Background: This paper seeks to extend research into the adult sequelae of childhood conduct problems by investigating the associations between conduct problems in middle childhood and psychosocial outcomes in adulthood.
Method: Data were gathered during the course of a 25-year longitudinal study of a birth cohort of New Zealand young people. Information was collected on: a) parent and teacher reports of child conduct problems at ages 7, 8 and 9 years; b) measures of crime, substance use, mental health, sexual/partner relationships, education/employment; c) confounding factors, including childhood, family and educational characteristics.

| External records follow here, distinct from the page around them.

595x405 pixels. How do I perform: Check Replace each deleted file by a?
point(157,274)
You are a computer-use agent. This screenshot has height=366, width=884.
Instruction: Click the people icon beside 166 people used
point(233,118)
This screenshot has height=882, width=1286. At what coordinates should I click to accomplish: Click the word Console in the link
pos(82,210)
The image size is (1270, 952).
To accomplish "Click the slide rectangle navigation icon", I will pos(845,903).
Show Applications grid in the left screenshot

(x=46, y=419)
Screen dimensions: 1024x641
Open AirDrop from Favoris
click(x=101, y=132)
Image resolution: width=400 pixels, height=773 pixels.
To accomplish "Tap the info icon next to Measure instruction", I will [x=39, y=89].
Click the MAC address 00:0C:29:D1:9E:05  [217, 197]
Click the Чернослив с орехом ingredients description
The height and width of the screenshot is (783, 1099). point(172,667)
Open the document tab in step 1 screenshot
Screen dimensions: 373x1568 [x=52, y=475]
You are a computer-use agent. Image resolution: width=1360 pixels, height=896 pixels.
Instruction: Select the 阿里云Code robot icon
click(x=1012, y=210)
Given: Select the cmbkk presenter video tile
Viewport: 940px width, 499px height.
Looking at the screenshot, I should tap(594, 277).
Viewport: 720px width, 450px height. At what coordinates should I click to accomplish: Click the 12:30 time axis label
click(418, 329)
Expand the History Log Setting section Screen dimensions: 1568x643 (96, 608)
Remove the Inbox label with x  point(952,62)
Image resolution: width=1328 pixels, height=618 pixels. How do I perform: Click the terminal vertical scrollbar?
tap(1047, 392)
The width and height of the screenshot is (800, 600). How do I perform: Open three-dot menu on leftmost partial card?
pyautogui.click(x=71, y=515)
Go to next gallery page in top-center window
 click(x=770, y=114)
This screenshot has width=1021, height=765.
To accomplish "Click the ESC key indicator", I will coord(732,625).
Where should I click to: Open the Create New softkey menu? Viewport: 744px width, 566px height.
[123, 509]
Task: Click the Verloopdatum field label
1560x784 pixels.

Results: There were statistically significant associations between childhood conduct problems from 7-9 years and risks of adverse outcomes across all domains of functioning. After control for confounding factors the associations between conduct problems and education/employment outcomes became statistically non-significant. Associations persisted for other outcomes (crime, substance dependence, mental health and sexual/partner relationships). Children in the most disturbed 5% of the cohort had rates of these outcomes that were between 1.5 and 19 times higher than rates for the least disturbed 50% of the cohort. The associations between conduct problems and adult outcomes were similar for males and females.
Conclusions: Childhood conduct problems were associated with a wide range of adverse psychosocial outcomes (crime, substance use, mental health, sexual/partner relationships) even after control for confounding factors. The results reinforce the need for greater investment into interventions to address these problems.